Clustering based on density with variable density clusters

Project description

PyPI Version Conda-forge Version Conda-forge downloads License Travis Build Status https://codecov.io/gh/scikit-learn-contrib/hdbscan/branch/master/graph/badge.svg Docs JOSS article Launch example notebooks in Binder

HDBSCAN

HDBSCAN - Hierarchical Density-Based Spatial Clustering of Applications with Noise. Performs DBSCAN over varying epsilon values and integrates the result to find a clustering that gives the best stability over epsilon. This allows HDBSCAN to find clusters of varying densities (unlike DBSCAN), and be more robust to parameter selection.

In practice this means that HDBSCAN returns a good clustering straight away with little or no parameter tuning – and the primary parameter, minimum cluster size, is intuitive and easy to select.

HDBSCAN is ideal for exploratory data analysis; it’s a fast and robust algorithm that you can trust to return meaningful clusters (if there are any).

Based on the papers:

McInnes L, Healy J. Accelerated Hierarchical Density Based Clustering In: 2017 IEEE International Conference on Data Mining Workshops (ICDMW), IEEE, pp 33-42. 2017 [pdf]

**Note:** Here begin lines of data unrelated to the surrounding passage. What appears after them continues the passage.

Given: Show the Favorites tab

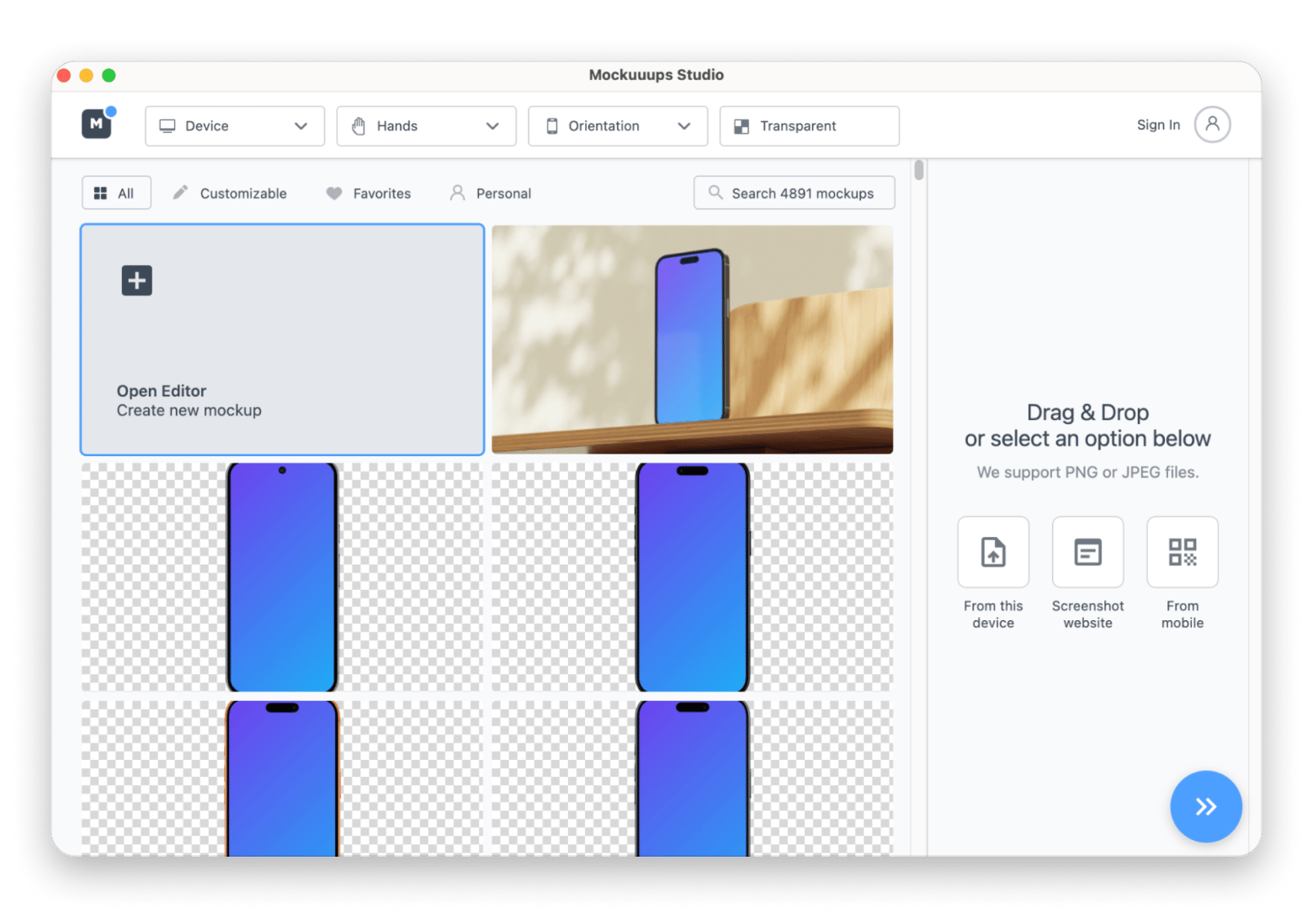Looking at the screenshot, I should [369, 194].
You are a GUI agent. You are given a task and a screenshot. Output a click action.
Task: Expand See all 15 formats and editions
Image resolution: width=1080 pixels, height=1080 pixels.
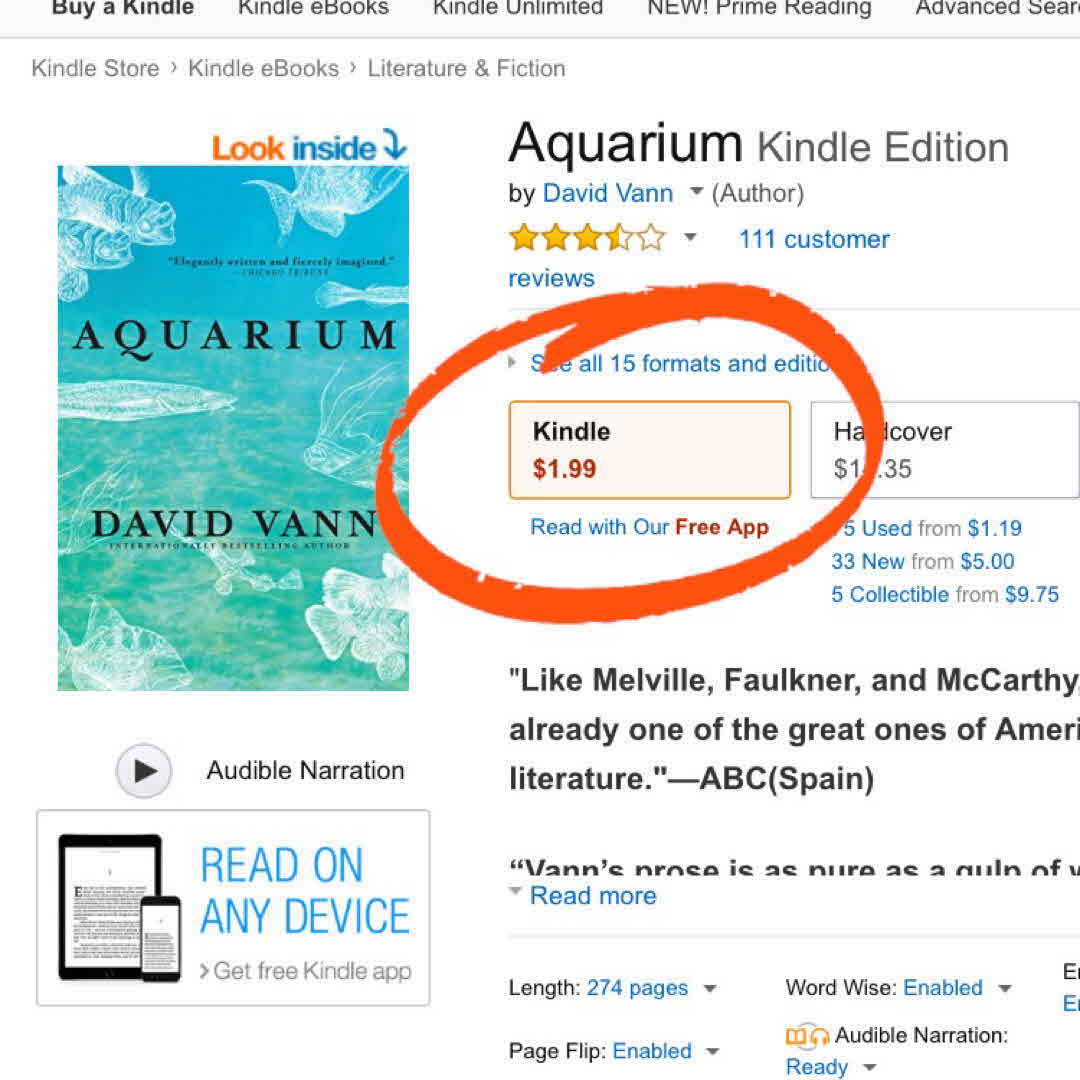click(x=680, y=363)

R. Campello, D. Moulavi, and J. Sander, Density-Based Clustering Based on Hierarchical Density Estimates In: Advances in Knowledge Discovery and Data Mining, Springer, pp 160-172. 2013

Documentation, including tutorials, are available on ReadTheDocs at http://hdbscan.readthedocs.io/en/latest/ .

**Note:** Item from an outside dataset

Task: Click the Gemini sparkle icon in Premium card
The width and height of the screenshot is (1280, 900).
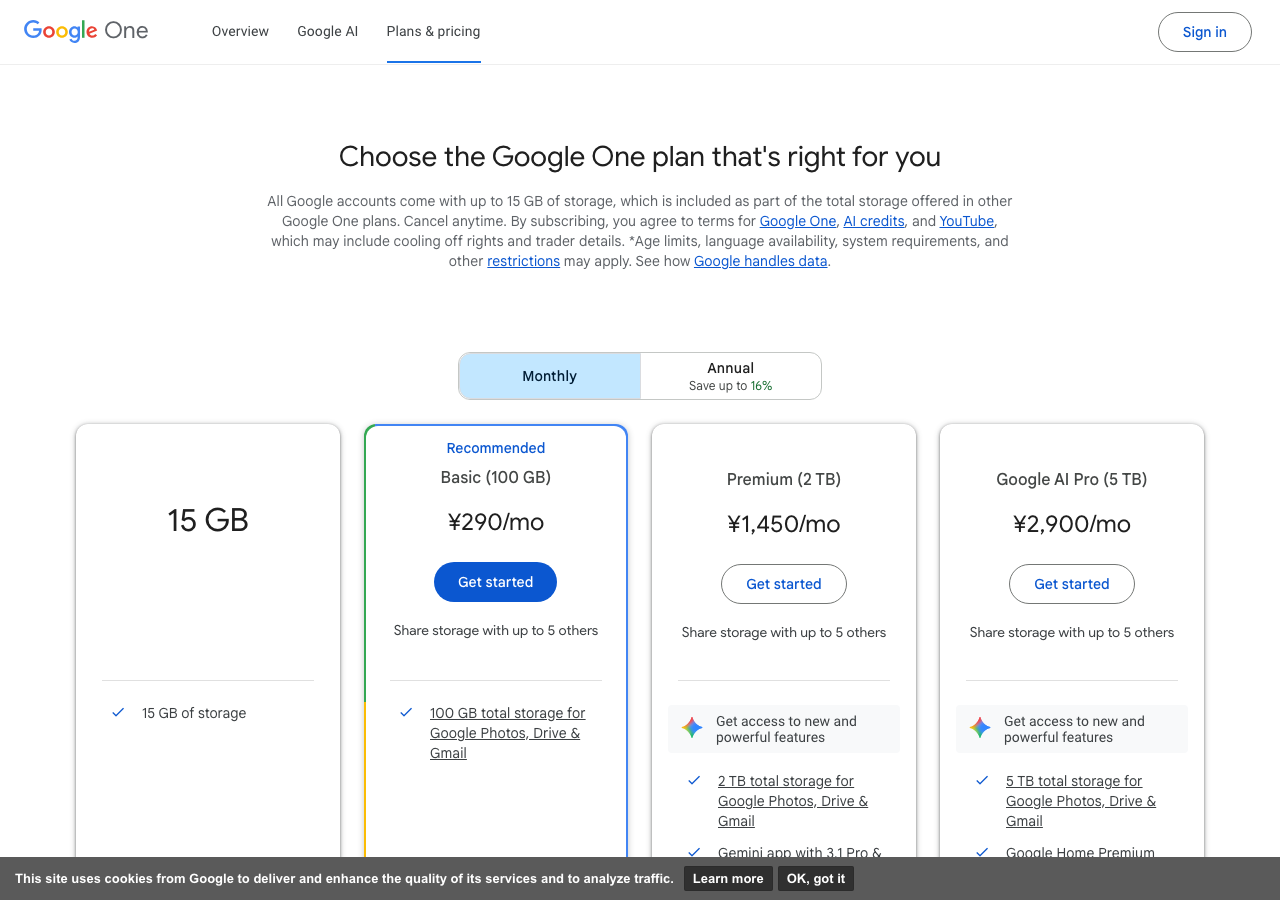Action: click(x=692, y=728)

Notebooks comparing HDBSCAN to other clustering algorithms, explaining how HDBSCAN works and comparing performance with other python clustering implementations are available.

How to use HDBSCAN

The hdbscan package inherits from sklearn classes, and thus drops in neatly next to other sklearn clusterers with an identical calling API. Similarly it supports input in a variety of formats: an array (or pandas dataframe, or sparse matrix) of shape (num_samples x num_features); an array (or sparse matrix) giving a distance matrix between samples.

import hdbscan
from sklearn.datasets import make_blobs

data, _ = make_blobs(1000)

clusterer = hdbscan.HDBSCAN(min_cluster_size=10)
cluster_labels = clusterer.fit_predict(data)

Performance

Significant effort has been put into making the hdbscan implementation as fast as possible. It is orders of magnitude faster than the reference implementation in Java, and is currently faster than highly optimized single linkage implementations in C and C++. version 0.7 performance can be seen in this notebook . In particular performance on low dimensional data is better than sklearn’s DBSCAN , and via support for caching with joblib, re-clustering with different parameters can be almost free.

Additional functionality

The hdbscan package comes equipped with visualization tools to help you understand your clustering results. After fitting data the clusterer object has attributes for:

  • The condensed cluster hierarchy

  • The robust single linkage cluster hierarchy

  • The reachability distance minimal spanning tree

All of which come equipped with methods for plotting and converting to Pandas or NetworkX for further analysis. See the notebook on how HDBSCAN works for examples and further details.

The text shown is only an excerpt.